Backup and Restore with Embedded etcd Datastore
K3s offers a robust mechanism for backing up and restoring the embedded etcd datastore.
Automated Snapshot Creation By default, k3s is configured to automatically create snapshots of the etcd datastore twice daily, at 00:00 and 12:00 system time. These snapshots ensure that we have recent backups of your cluster state. The snapshots are retained in the ${data-dir}/server/db/snapshots directory, which defaults to /var/lib/rancher/k3s/server/db/snapshots. K3s retains the five most recent snapshots, but configuration options can adjust this number.
We can customize the snapshot frequency and retention using the following options:
For embedded etcd, we can use the k3s etcd-snapshot
command for backup and restore operations.

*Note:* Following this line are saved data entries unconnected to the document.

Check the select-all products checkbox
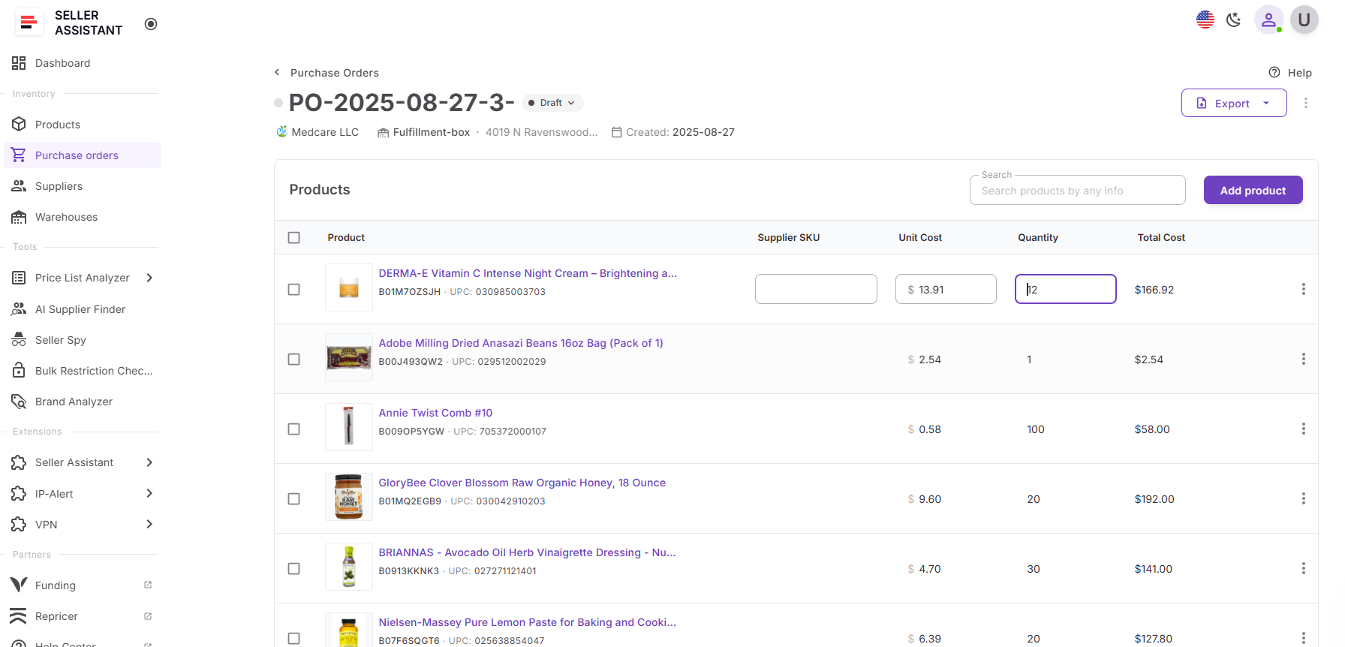 (294, 238)
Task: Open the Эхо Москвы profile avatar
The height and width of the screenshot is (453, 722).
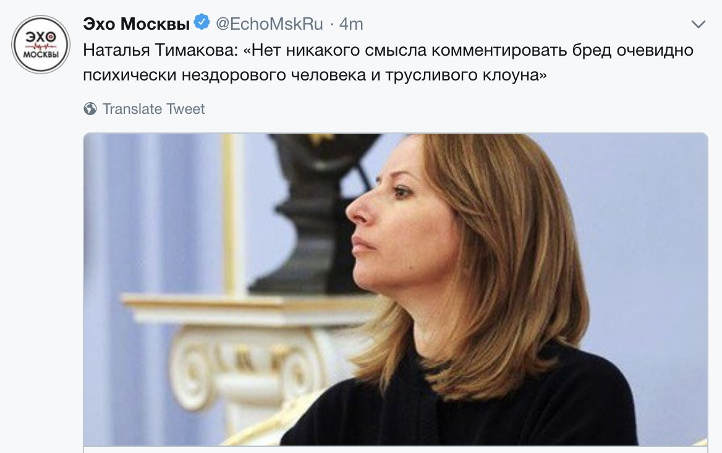Action: pyautogui.click(x=41, y=45)
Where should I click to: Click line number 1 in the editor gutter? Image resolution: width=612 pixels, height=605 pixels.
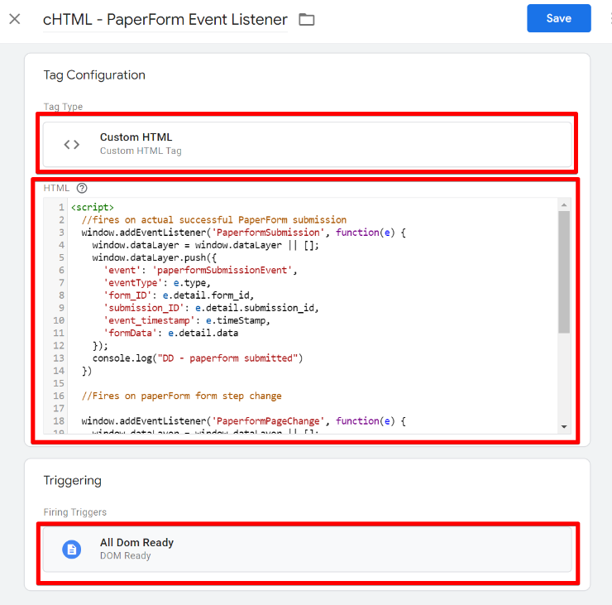pos(61,208)

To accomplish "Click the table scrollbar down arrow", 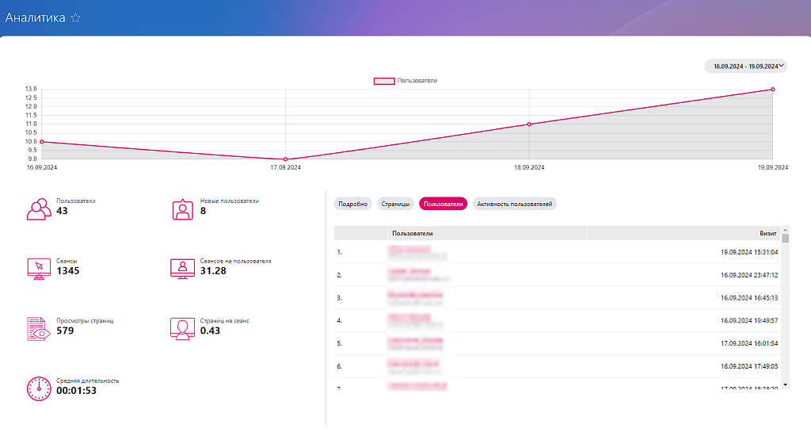I will click(785, 383).
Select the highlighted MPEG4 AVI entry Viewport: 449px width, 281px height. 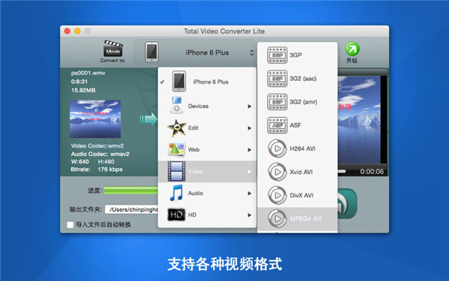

Backup To perform an on-demand snapshot of the etcd datastore, we use the following command:
k3s etcd-snapshot save
This command will create a snapshot and save it to the default location /var/lib/rancher/k3s/server/db/snapshots/
. We can specify a custom directory and name for the snapshot as well:
k3s etcd-snapshot save --name my-snapshot --dir /path/to/backup/
Restore
To restore from a snapshot, follow these steps:
Stop the k3s server:
systemctl stop k3s
Restore the snapshot:
k3s etcd-snapshot restore --name snapshot-<timestamp> --dir /path/to/backup/
Start the k3s server:
systemctl start k3s
consider etcd performance - AFAIK, k3s uses sqlite3 DB for the etcd; so there should be some quick perf test for it such as etcdctl check perf we have here
root@node1:~# export ETCDCTL_API=3
export ETCDCTL_ENDPOINTS="https://127.0.0.1:2379"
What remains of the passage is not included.